Trucker fired after repeatedly veering across road
The driver of a B-Double (a prime mover and two attached trailers) truck combination has reportedly been fired after he was caught on video veering from one side of the road to the other around blind bends in a hilly area.
At one point the rig nearly side-swipes an oncoming car.
“You’re just waiting for something to come the other way and waiting for an impact. There’s a couple coming the other way that he nearly took out and I don’t know if they realise how lucky they were,” local driver “Mark”, who captured the dangerous driving on his phone, told local TV channel, 9 News.
“This type of behaviour on that type of road is completely unacceptable,” said NSW Police Assistant Commissioner Michael Corboy.
Tow truck thief shot by police
A man who allegedly stole a tow truck and then fled from police for an hour across the southern city of Melbourne was shot, arrested and taken to hospital.
Police will allege that a stolen tow truck was seen driving through red lights and driving erratically on Monday, September 30 at about 16:00. Police gave chase until about 17:00 when the tow truck crashed into a tree.
Victorian Police moved in to catch the man who was shot during the arrest.

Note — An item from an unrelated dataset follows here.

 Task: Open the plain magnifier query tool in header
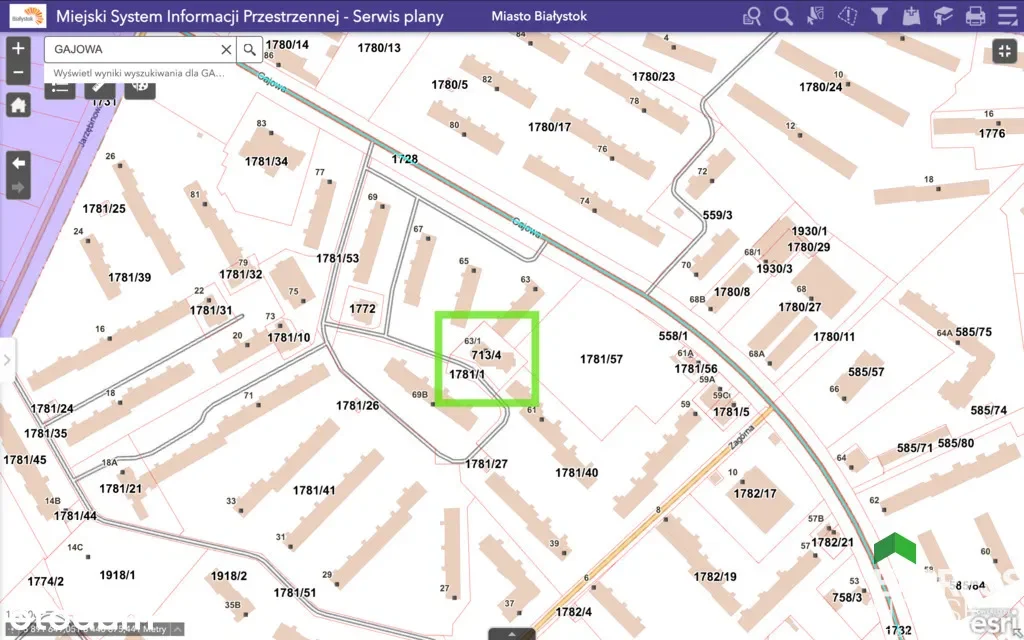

The male driver was treated at the scene and was then sent to hospital in a “serious condition”.
An investigation is underway.
Logistics industry urges government to ramp up!

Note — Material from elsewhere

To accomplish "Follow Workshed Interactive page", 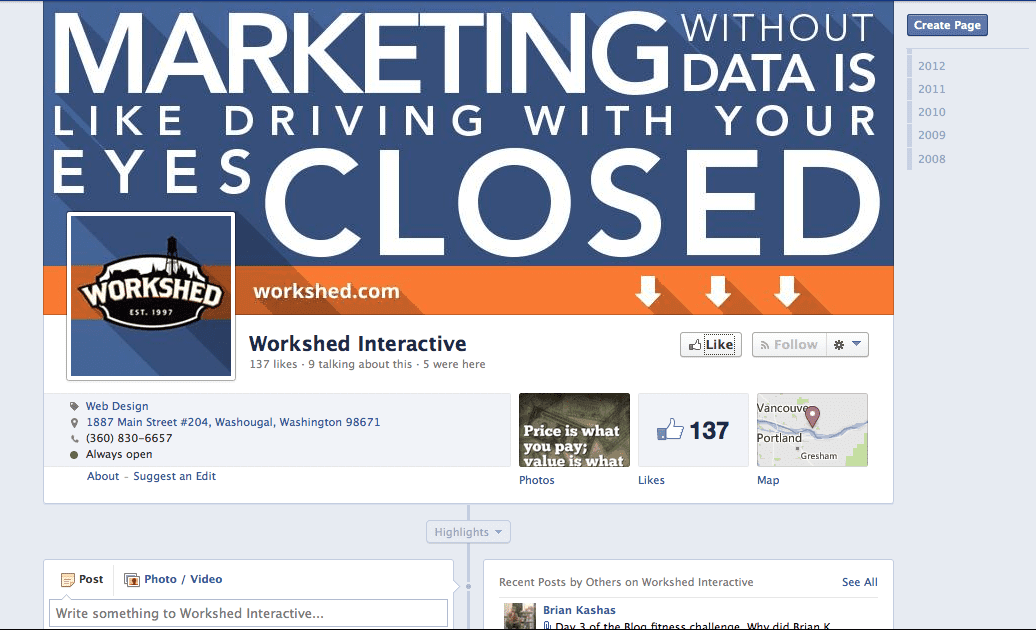I will coord(789,345).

A group of local logistics representatives have called upon the state government of New South Wales to reinstate access ramps for heavy vehicles to the multi-modal transport project, the Sydney Gateway.
The Gateway will link Sydney’s main airport, Kingford-Smith, and Port Botany, a seaport that handles two million twenty foot equivalent ocean shipping containers a year, to the local motorway system and freight rail network.

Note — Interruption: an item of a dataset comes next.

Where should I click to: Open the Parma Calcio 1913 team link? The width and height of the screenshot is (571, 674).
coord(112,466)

“This high capacity motorway network is vital for supporting the growth of our communities, places and economy. Sydney Gateway will greatly improve the way people and freight travel to Sydney Airport and Port Botany,” the NSW State Government says.
Australian Logistics Council CEO Kirk Conningham points out that when the Gateway was first proposed by the official state transport agency Roads and Maritime Services (RMS), the plan was to link to the Cooks River Intermodal Terminal – said to be Australia’s largest empty container part and a “significant” rail intermodal hub directly to the Gateway.
“This was a sensible approach, given that ramps at Canal Road would remove at least 1,600 truck movements a day from local roads. This would improve road safety, reduce congestion and enhance community amenity around [the local suburb], where the residential population has grown exponentially over recent years due to high-density apartment developments. However, RMS subsequently decided to remove these ramps from the Gateway design, citing cost concerns. We believe this is short-sighted and significantly diminishes the potential freight benefits of the Gateway project by contributing to gridlock on local roads in attempting to service NSW’s key international container port. At the same time, it will isolate Australia’s largest empty container park from this new major port road artery, and will condemn local Mascot residents to ongoing truck noise, safety and emission issues,” Conningham said in a statement.
He urged the state government to ensure that heavy vehicle access ramps are reinstated to the design before building work begins.
His call was supported by the Australian Trucking Association, Container Transport Alliance Australia, Freight & Trade Alliance, Road Freight NSW and Shipping Australia.